Twenty-five grams of green tea (Sullok Green Tea, Pacific Corporation, Seoul, Korea) were added to 1 L of 80℃ boiled, distilled and deionized water and left to stand at room temperature (25℃) for 5 min. The brewed tea was filtered through several layers of cheese cloth. The contents of several phenolic compounds were analyzed by reverse-phase high performance liquid chromatography (TOSOH with a UV detector at 280nm, Tokyo, Japan; C18 Shiseido Cap Cell Pack, 5µm particle size, 250×4.6mm, Shiseido, Tokyo, Japan). The mobile phase contained 250 mL of 25% 1, 2, 3, 4-tetrahydro-9-fluorenone and 750mL of 1% phosphoric acid. The column was maintained at room temperature (25℃), and the flow rate of the mobile phase was 0.8mL/min. Table 1 lists the polyphenols composition of brewed green tea used in the experiment.

Animals and diets

Study protocols were approved by the Institutional Animal Care and Use Committee of Seoul National University.

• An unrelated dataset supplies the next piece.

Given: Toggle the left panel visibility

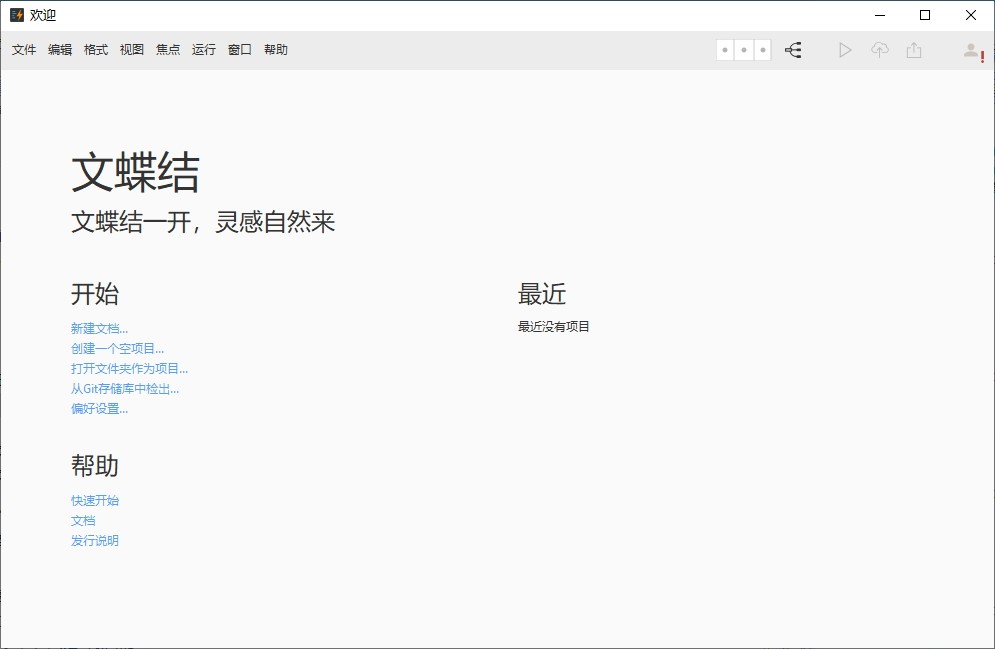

There were two experimental periods, of 13 and 24 weeks, each with pre-initiation and post-initiation and two control groups. Male Sprague-Dawley rats (80~90 g) were supplied by the Seoul National University Animal Care Facility. The rats were housed at two per suspended stainless steel cage with wire mesh bottoms that were kept in a humidity- and temperature-controlled room (55 ± 1% and 20 ± 1℃, respectively) with a 12-h light:dark cycle. The rats had free access of deionized water and a commercial diet (Rat chow, SamYang Animal Chow Co., Seoul, Korea) for one week before they were divided into six experimental groups, with six rats allocated to each group. The experimental design is shown in Fig. 1. Rats in two control groups of 13 weeks (CTR13) and 24 weeks (CTR24) consumed a diet formulated to meet recommended nutrient levels for rats (AIN76A) (AIN76A, American Institute of Nutrition, 1980), and distilled water. Rats in the tea groups consumed an AIN76A diet, with green tea being the sole source of fluid for the entire 13- or 24-week experimental period (PRE13, PRE24, POST13 and POST24). Rats were injected with DEN intraperitoneally as a single dose of 200 mg/kg body weight after 4 weeks of feeding. From 2 to 12 weeks after the DEN injection, the rats consumed a diet that included 0.02% (W/W) 2-AAF. We sacrificed rats at weeks 13 and 24.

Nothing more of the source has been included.